Los debates sobre la eutanasia implican hacer un juicio de valor sobre las limitaciones de la libertad

Sugerir que socialmente nos hemos convertido (para usar una frase popular con el Papa Francisco) en una «cultura de la muerte» podría ser exagerar el caso.

Pero a pesar de sus diferentes posturas teológicas, Paris y O’Neill plantean una cuestión vital sobre cómo concebimos como cultura el valor de la vida. ¿Es la vida un fenómeno esencialmente neutro, un accidente biológico -la vida puede valer o no valer, pero no es valiosa de facto? ¿Es la «santidad de la vida» un término tan enredado en la codificación cultural del debate sobre el aborto que ya no tiene ninguna validez fuera de él?

Tanto en el debate sobre el aborto como en el de la eutanasia, encontramos una tensión natural entre la idea de elección -las personas deberían tener el derecho a elegir lo que ocurre con sus propios cuerpos- y la idea de que siempre es necesario preservar la vida, en abstracto, a toda costa. Dentro de muchos paradigmas religiosos, tradicionalmente, la propia vida adquiere un carácter sagrado; es, como dice Paris, un «regalo de Dios». Es sagrada porque es un regalo de Dios.

En ausencia de ese paradigma teísta -al menos, a nivel social y cultural- no hemos llegado necesariamente a una conclusión colectiva sobre lo que significa la vida.

Hablando en términos sociales, a medida que avanzamos hacia un paradigma cultural que considera cada vez más la libertad individual como el bien moral supremo, tenemos que contar con aquellos casos en los que la vida y la libertad no coinciden.

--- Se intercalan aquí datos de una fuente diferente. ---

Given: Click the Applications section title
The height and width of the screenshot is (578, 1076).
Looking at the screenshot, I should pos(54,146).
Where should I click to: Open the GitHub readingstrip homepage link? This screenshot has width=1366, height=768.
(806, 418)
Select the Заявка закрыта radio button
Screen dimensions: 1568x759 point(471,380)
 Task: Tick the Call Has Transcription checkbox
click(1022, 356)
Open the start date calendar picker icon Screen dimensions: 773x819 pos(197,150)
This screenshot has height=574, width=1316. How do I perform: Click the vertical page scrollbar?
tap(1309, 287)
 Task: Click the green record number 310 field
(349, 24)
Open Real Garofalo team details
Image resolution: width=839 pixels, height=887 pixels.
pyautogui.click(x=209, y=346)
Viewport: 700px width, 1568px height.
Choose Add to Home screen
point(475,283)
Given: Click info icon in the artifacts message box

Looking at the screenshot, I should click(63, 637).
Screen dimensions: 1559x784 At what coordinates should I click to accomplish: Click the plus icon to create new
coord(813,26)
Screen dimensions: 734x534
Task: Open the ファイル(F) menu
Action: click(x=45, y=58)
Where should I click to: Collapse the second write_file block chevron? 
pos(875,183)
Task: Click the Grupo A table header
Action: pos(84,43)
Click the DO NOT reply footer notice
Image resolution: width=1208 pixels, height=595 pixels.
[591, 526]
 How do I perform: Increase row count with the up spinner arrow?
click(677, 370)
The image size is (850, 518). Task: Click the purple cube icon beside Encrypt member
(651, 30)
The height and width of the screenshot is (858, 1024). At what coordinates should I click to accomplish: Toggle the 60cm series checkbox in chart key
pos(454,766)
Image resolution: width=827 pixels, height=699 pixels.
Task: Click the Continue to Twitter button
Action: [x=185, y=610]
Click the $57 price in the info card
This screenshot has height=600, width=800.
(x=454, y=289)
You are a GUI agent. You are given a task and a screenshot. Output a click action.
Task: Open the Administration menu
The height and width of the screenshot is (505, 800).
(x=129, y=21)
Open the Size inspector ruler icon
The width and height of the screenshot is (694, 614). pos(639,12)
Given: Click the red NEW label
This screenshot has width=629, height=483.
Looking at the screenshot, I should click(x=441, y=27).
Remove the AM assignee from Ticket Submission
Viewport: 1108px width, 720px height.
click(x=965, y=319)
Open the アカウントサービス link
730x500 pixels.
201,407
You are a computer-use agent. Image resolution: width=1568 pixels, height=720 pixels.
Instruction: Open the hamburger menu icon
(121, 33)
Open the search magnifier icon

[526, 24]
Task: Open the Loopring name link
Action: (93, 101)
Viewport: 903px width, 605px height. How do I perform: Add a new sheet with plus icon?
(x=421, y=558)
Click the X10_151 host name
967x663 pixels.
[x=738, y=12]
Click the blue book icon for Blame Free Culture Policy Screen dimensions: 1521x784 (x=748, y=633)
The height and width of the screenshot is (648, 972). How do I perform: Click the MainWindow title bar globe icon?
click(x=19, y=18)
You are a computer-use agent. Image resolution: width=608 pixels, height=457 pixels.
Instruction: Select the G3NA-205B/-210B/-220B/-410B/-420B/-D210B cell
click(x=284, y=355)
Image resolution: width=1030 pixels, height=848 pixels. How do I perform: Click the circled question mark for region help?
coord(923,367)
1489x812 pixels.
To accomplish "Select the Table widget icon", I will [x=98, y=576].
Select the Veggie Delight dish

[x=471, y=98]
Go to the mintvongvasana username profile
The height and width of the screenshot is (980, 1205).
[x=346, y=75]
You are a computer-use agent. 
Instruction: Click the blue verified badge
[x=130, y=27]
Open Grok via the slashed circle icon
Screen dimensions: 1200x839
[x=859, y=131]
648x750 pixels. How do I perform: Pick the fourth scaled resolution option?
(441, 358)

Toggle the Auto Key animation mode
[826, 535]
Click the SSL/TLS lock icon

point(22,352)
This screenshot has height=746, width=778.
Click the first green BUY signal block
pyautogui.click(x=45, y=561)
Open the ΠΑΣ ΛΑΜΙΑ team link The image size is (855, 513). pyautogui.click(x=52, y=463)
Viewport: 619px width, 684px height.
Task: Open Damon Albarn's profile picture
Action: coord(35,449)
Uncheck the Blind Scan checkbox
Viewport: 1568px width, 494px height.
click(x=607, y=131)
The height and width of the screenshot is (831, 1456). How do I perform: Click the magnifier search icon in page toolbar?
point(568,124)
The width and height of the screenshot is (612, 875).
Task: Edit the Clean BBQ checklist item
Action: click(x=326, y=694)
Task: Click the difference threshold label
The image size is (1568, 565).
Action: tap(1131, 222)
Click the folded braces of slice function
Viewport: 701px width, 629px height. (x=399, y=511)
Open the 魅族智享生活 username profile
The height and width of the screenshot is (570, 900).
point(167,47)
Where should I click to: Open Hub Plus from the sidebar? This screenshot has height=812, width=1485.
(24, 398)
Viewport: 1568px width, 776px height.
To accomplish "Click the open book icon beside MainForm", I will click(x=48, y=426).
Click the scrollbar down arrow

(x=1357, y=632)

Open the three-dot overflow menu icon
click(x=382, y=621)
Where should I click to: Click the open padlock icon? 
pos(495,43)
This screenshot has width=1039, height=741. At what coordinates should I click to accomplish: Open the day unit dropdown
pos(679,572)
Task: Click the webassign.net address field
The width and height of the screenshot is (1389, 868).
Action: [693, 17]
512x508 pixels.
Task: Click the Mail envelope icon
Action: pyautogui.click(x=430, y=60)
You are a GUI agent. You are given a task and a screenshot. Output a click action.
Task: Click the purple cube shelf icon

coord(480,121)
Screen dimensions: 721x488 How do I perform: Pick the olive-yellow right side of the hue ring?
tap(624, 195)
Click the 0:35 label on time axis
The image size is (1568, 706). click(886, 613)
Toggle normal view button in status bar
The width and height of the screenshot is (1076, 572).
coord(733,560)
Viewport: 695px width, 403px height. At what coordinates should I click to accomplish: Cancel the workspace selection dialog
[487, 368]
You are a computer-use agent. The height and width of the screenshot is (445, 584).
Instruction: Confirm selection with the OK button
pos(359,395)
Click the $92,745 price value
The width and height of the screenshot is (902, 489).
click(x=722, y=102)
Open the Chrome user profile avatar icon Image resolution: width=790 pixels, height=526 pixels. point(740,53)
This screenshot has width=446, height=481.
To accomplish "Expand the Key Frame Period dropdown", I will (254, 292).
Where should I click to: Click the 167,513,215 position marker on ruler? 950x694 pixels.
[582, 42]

Como estadounidenses, se supone que se nos permite «la vida, la libertad y la búsqueda de la felicidad». La cuestión de cuándo una vulnera la otra está menos clara.

Pocos argumentarían que la libertad individual es algo malo. Pero vale la pena reconocer lo que perdemos cuando cambiamos colectivamente nuestro sistema de valores para acomodar su supremacía.

Lo que Paris y O’Neill aprovechan, a pesar de sus diferentes perspectivas, es que no hemos encontrado necesariamente una forma de hablar sobre la existencia o la vida como entidades en sí mismas. ¿Vale la pena vivir la vida por sí misma? Como cultura, carecemos de un vocabulario secular para hablar de lo que los católicos llaman a veces la «santidad de la vida». Pero tanto para Paris como para O’Neill, es un vocabulario que necesitamos.